* [WHAT YOU NEED TO DO] The lines to repeat are those below from the one containing "This screenshot has height=620, width=1600." down to the one containing "Select 1D range", both included; reproduce them exactly and nothing else.
INFORMATION GIVEN Start Marker
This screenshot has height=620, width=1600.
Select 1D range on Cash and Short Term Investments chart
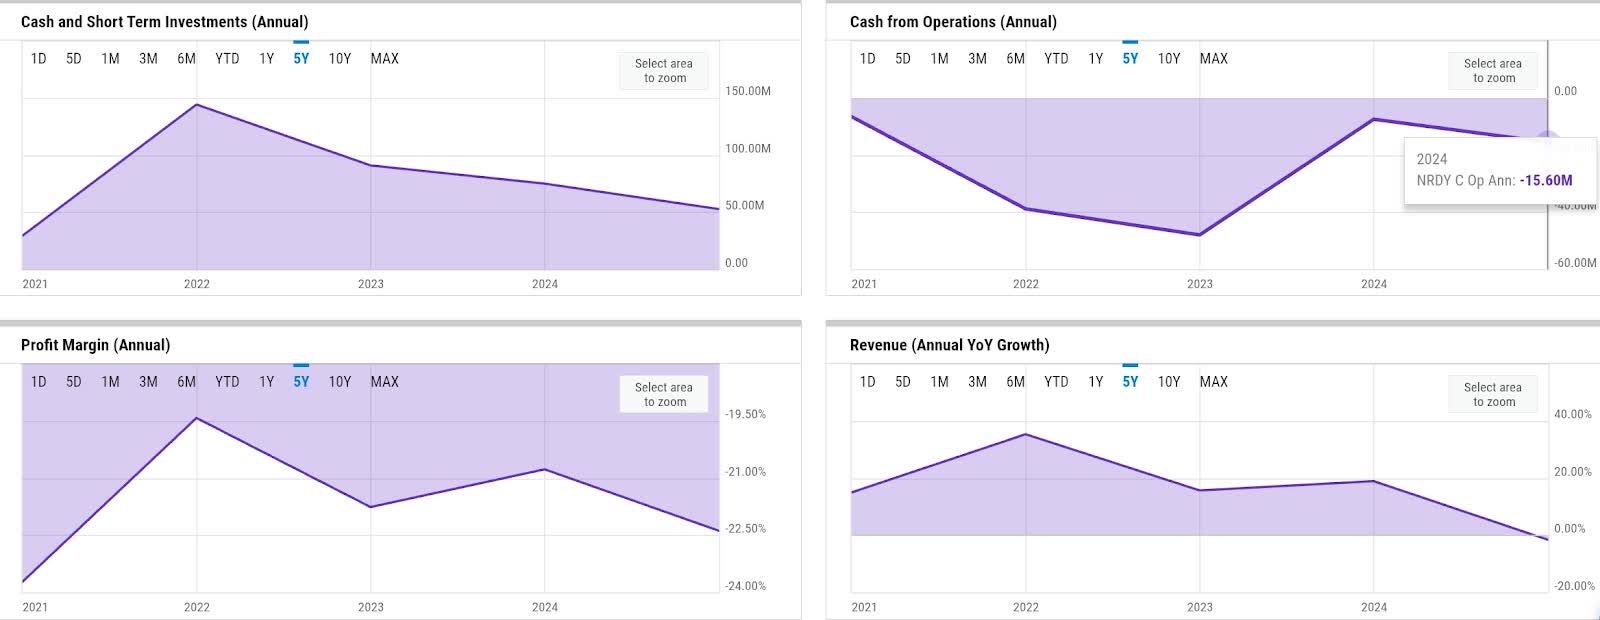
INFORMATION GIVEN End Marker
INFORMATION GIVEN Start Marker
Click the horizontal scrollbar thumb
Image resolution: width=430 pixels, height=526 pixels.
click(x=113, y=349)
INFORMATION GIVEN End Marker
* [SOLUTION TO THE PROBLEM]
This screenshot has height=620, width=1600.
Select 1D range on Cash and Short Term Investments chart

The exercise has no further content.